■ Problem to solve ■
Find the lines holding the string "width" in the data, then copy all of them.

■ Provided data ■
────

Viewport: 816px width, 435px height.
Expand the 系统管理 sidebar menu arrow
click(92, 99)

────

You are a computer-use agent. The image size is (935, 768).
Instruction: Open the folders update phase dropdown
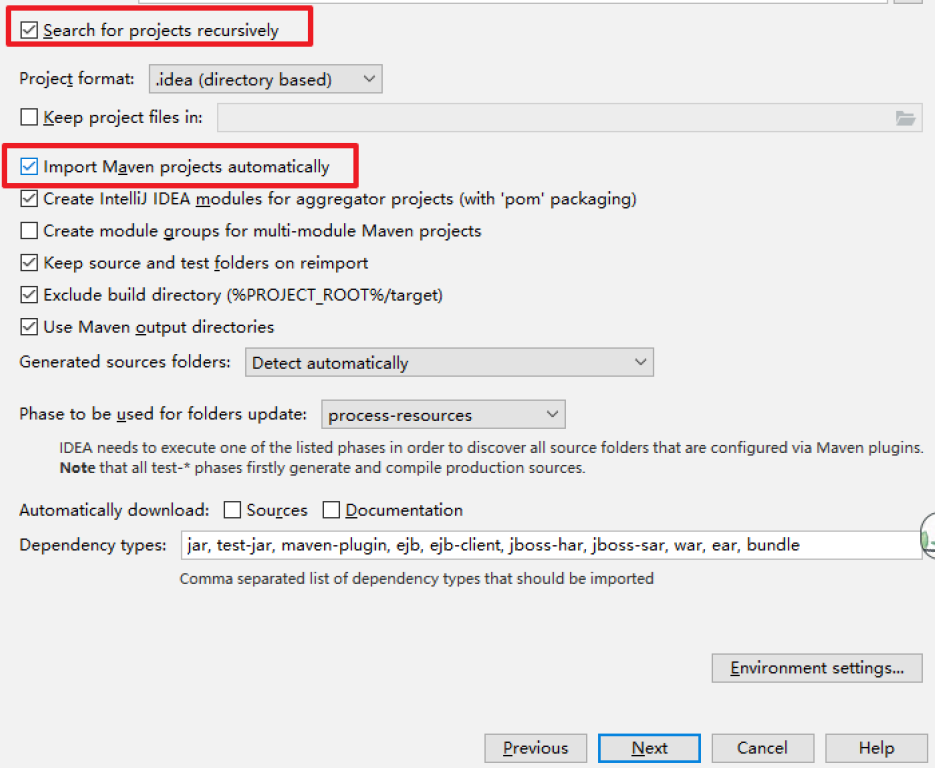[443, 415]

────

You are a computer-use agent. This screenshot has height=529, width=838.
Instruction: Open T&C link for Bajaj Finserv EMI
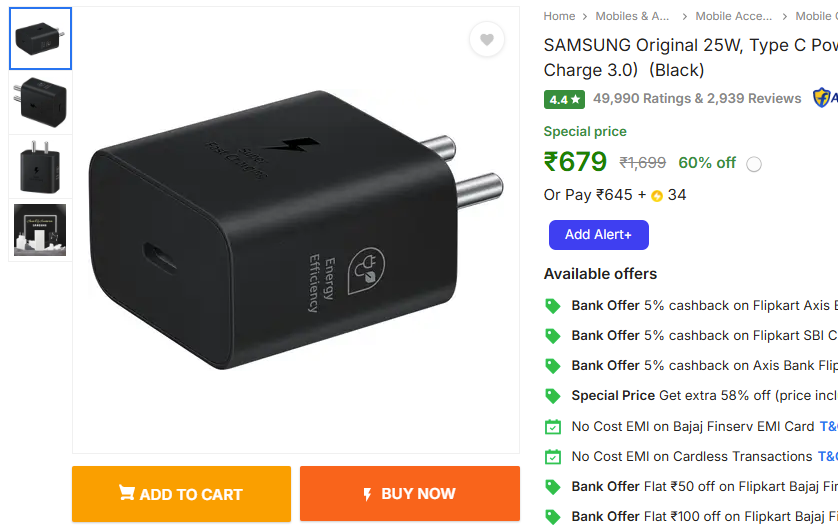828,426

────

■ Answer ■
Viewport: 816px width, 435px height.
You are a computer-use agent. This screenshot has height=529, width=838.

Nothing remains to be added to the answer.